The federal version of California’s legislation, the Commercial Advertisement Loudness Mitigation (CALM) Act, became law in 2010 under former President Barack Obama. That law was designed to solve a complaint almost as old as TV commercials themselves, namely that commercials are often many times louder than the content that they’re sandwiched between.

“Since the 1960s, consumers have complained about the jarring effect of television commercials that jump considerably in volume—a trick used by the ad industry to grab viewers’ attention,” Rep. Jan Schakowsky (D-IL), a cosponsor of the CALM Act, said when the bill passed. That bill mandated that broadcast stations ensure that volume remains consistent with the level set by the viewer across ads and normal programming.

The CALM Act has been settled law for more than a decade, but enforcement is a different story. In spite of the prohibition on unreasonably loud commercials, complaints to the Federal Communications Commission—the only way the regulatory agency learns of violations—are rising dramatically. The FCC received around 750 complaints in 2022, but by 2024, that number had more than doubled to 1,700. Ultimately, complaints are subjective, but advertisers and broadcasters might be ignoring the law due to the FCC’s scant enforcement efforts.
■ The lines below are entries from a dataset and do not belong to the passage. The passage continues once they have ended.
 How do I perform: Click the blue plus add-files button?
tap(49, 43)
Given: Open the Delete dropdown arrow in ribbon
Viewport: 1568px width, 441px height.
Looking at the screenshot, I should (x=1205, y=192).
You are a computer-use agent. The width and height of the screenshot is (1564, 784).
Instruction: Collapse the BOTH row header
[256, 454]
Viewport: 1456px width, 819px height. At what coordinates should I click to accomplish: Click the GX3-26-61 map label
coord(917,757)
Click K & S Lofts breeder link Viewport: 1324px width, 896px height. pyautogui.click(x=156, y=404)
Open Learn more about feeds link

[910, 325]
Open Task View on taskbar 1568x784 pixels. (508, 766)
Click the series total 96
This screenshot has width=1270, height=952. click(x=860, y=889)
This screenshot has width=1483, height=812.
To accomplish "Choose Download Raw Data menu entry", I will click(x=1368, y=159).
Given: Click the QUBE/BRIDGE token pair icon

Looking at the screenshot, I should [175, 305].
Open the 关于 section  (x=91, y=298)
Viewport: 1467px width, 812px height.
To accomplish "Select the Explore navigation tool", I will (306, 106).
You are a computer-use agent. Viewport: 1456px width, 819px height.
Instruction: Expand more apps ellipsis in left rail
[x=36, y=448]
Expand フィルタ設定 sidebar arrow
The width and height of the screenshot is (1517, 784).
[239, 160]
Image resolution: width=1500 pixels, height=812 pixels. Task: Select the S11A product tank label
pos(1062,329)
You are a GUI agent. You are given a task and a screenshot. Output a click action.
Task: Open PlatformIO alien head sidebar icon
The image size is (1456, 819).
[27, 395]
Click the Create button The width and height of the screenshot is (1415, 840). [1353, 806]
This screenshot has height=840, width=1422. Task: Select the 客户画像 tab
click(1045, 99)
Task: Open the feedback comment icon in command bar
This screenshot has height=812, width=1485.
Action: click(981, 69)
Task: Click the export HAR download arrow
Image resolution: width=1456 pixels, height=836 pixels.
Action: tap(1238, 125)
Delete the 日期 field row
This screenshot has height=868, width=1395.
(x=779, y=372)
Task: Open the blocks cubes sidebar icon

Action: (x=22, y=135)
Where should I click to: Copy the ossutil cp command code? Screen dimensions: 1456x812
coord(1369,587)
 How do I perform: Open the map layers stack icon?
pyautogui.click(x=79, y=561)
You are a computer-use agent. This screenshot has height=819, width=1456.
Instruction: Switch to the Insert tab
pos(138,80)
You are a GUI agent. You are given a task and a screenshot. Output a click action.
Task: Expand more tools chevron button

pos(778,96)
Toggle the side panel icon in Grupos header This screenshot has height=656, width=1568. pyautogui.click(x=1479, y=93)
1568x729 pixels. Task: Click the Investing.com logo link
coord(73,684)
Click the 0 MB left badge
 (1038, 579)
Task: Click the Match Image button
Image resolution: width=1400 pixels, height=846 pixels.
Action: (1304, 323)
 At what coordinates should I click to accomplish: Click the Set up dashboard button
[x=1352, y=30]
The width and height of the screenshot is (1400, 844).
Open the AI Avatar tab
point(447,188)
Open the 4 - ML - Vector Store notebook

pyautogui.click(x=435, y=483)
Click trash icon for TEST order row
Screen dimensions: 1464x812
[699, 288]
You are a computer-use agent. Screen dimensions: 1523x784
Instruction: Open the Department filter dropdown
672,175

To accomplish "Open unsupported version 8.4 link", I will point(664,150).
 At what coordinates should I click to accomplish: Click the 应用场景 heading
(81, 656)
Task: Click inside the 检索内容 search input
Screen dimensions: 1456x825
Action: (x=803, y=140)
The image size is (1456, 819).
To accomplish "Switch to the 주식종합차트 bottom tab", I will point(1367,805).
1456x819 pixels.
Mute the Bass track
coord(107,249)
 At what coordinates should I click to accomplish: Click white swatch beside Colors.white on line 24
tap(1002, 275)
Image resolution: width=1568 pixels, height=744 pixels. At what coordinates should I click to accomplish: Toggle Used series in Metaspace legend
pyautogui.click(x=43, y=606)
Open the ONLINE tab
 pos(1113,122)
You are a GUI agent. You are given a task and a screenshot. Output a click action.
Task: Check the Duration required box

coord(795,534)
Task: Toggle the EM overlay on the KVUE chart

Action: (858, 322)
Because the CALM Act’s requirements pertain to the average volume of an ad, the FCC notes that advertisers may amp up the volume during some parts of a commercial while keeping other parts quieter in order to get around the law. To take volume irregularities into their own hands, the FCC points consumers to in-TV settings for “gain control” and “audio limiters” that internally smooth out volume across different kinds of content. 

The rules are evolving . . . slowly

California’s new law adapts the federal CALM Act to the streaming era, but actually investigating violations and pursuing enforcement is far from figured out. 

In 2023, Sen. Sheldon Whitehouse (D-RI) and then-Rep. Anna G. Eshoo (D-CA) introduced an update to the CALM Act that would bring the law into the streaming age. Known as the CALM Modernization Act, the bill set out to accomplish what California just achieved on a state level, regulating the volume of ads on streaming services. Notably, the new version of the act also sought to strengthen the FCC’s investigation and enforcement abilities, but both the House and Senate versions of the bill ultimately languished after being referred to committees.

Enforcement is still an issue, but state laws can have an outsize nationwide impact depending on how they’re written. California’s government oversees the fourth-largest economy in the world, and the entertainment and streaming companies regulated by the new law are largely headquartered in the state—two factors that give the bill’s passage extra oomph.

While an update to the federal legislation seems to have stalled out for now, the FCC could make some changes of its own. Early this year, the FCC signaled its interest in fixing the system when it opened a public comment phase in which the agency would consider other actions it could take “to make sure TV viewers aren’t inundated by exceedingly loud commercials in the future.” The FCC said that initially, it saw viewer complaints drop in the early years after the CALM Act’s passage, but that trend has not continued. 

“Over the past several years, the Commission received thousands of complaints about loud commercials on broadcast, cable, and satellite television,” the agency wrote in a press release. “The high number of complaints took a troubling jump last year, which warrants a second look.”